Bearded, I think you are missing a few pieces of the puzzle with this NSP stuff. NSP was NOT a separate INTC consumer product. It was a technology INTC wanted MSFT to integrate into Windows, which would have required a substantial rewrite of the OS scheduling subsystem. MSFT did not want to commit to this. Additionally, if NSP were to be produced separately by INTC, it would have meant two competing schedulers running against (and breaking) each other.

Although NSP could be made to run well with certain applications,
it did not integrate with Win95 in a way which allowed overall system quality to be preserved - hence the label "low quality software".

Linux code would also be considered "low quality software" if it was used in the same context (trying to integrate Linux-designed code into the Win95 OS).

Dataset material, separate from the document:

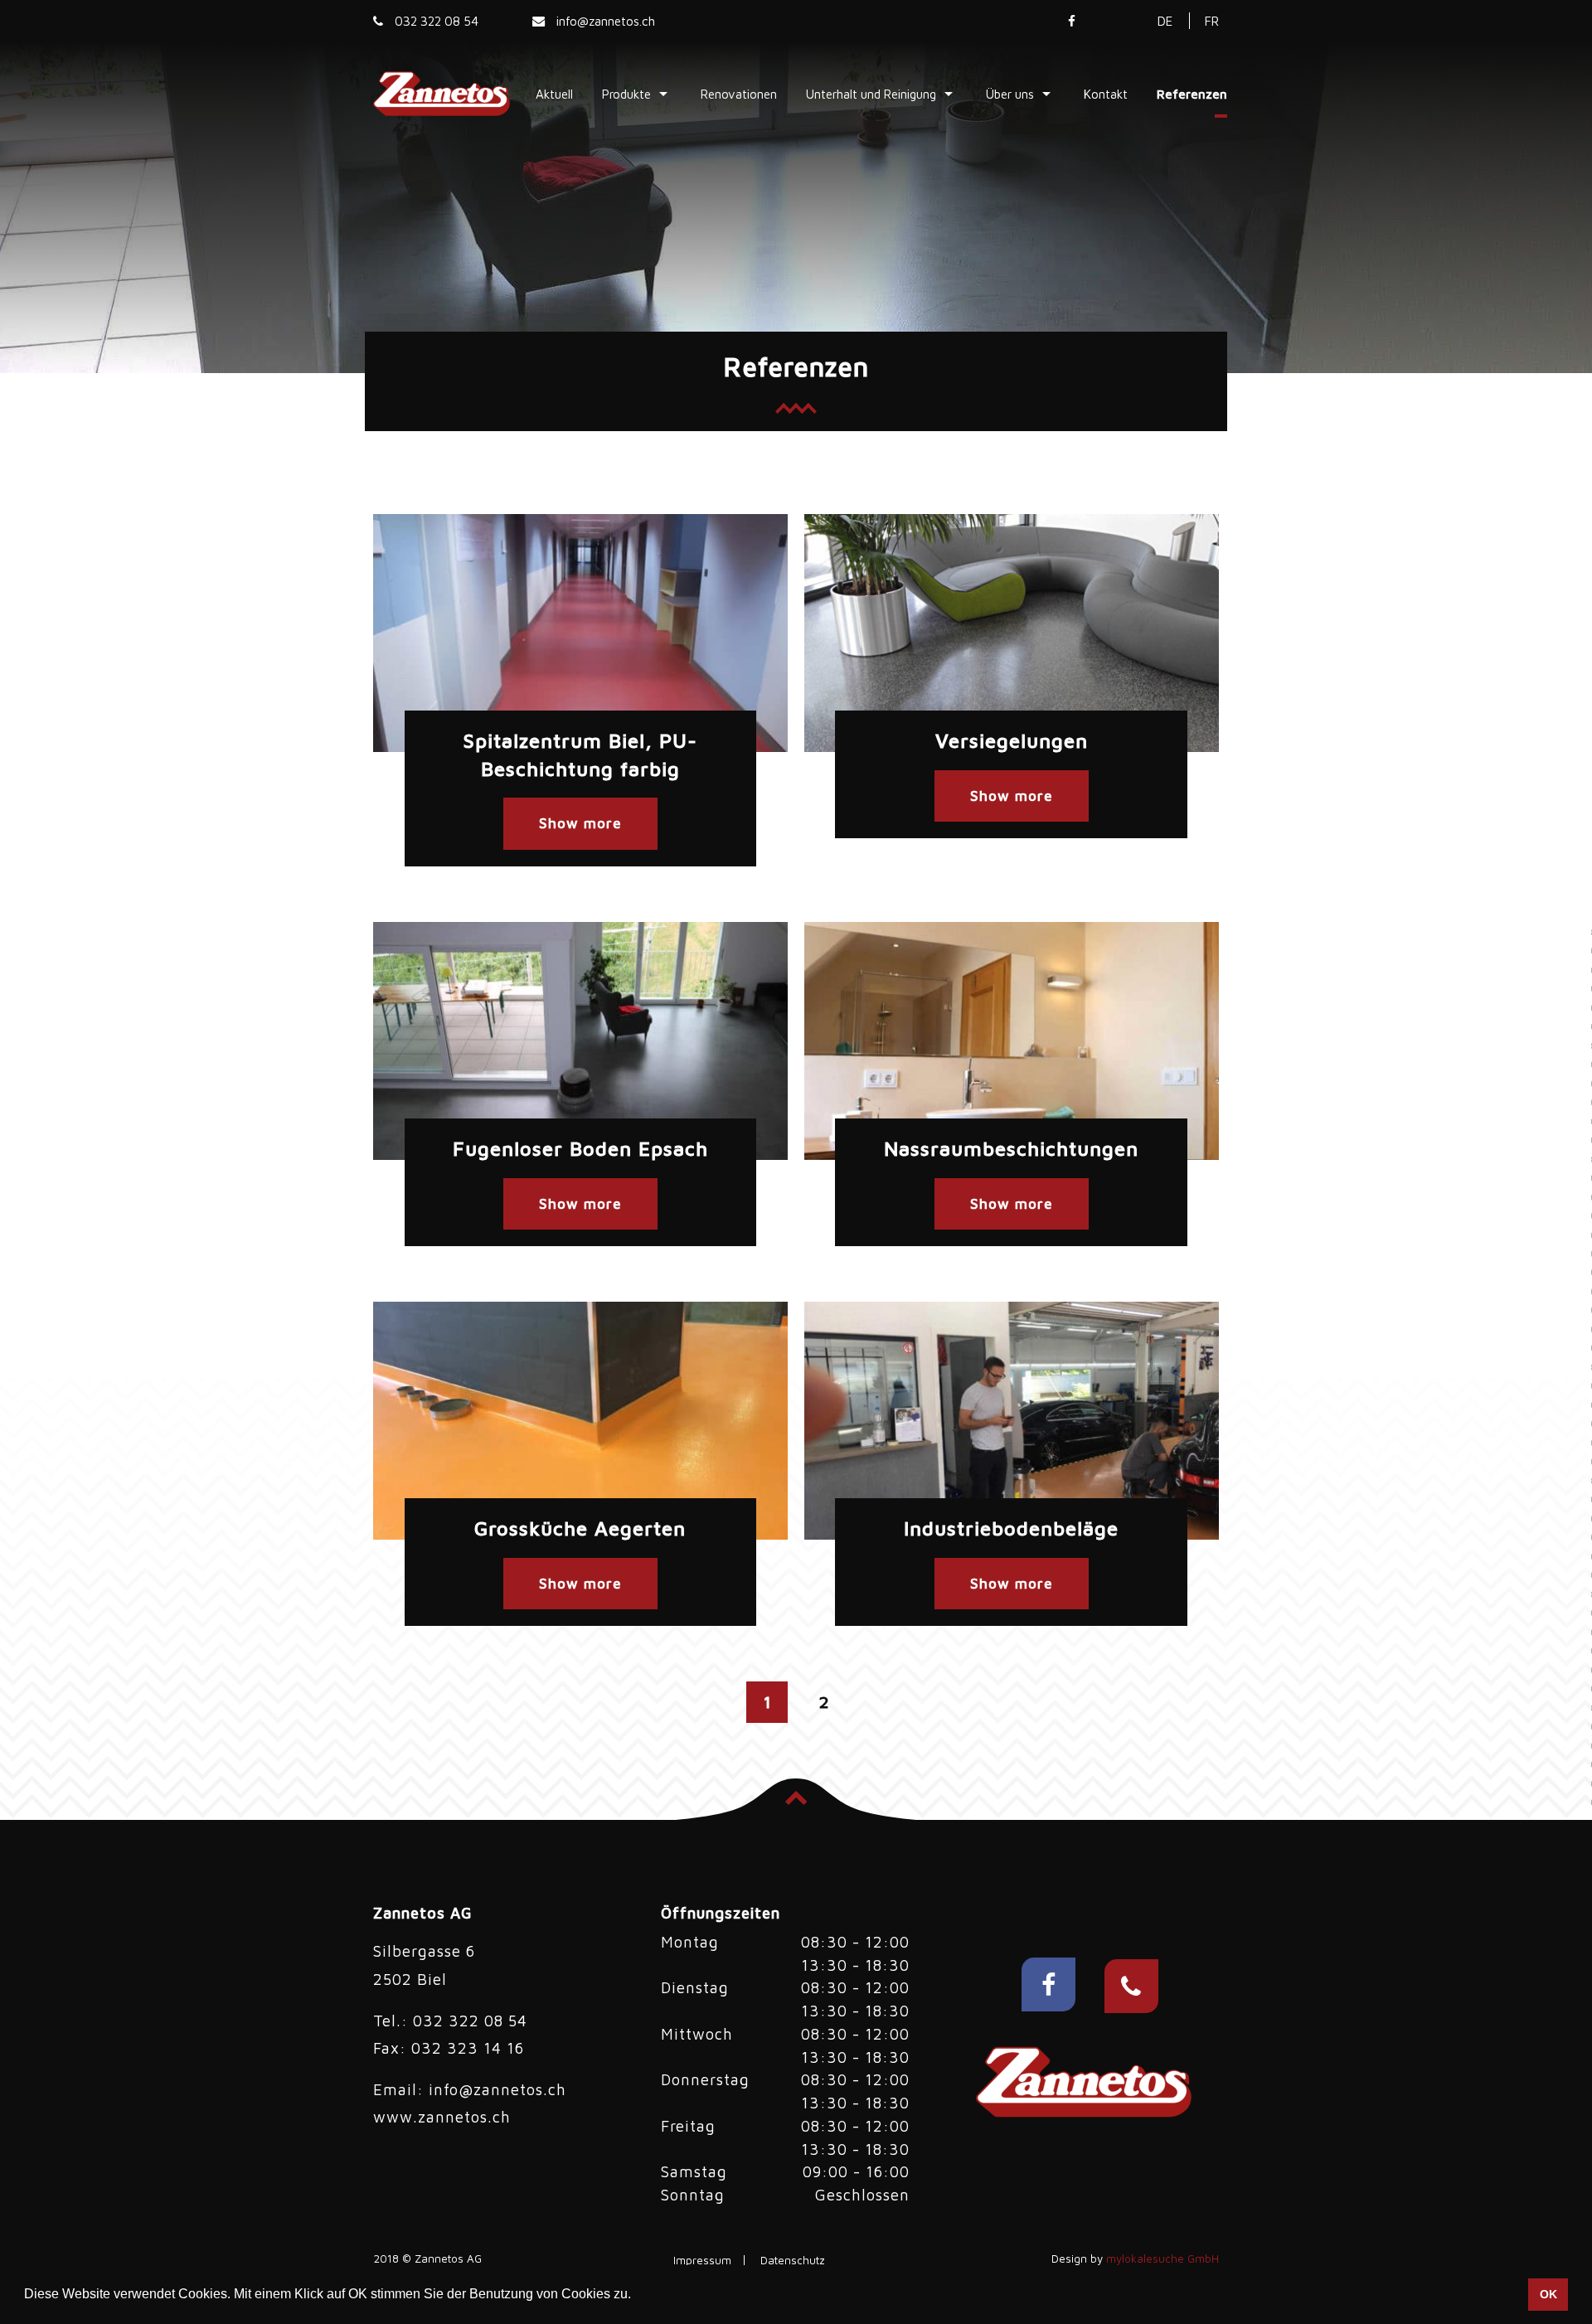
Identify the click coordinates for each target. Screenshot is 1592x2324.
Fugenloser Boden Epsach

Secondly, NSP does nothing for improving Internet traffic. It smoothens a/v only on the endpoints and does nothing to hasten better communications.

Thirdly, the NSP battle was not fought by the marketers, it was fought by the technologists at MSFT, who did not want an INTC product to become widespread which would break their sacred kernel code all to hell. To MSFT, it was tantamount to a "virus" being shipped by their primary business partner, who was not very concerned with how smoothly the system was integrated.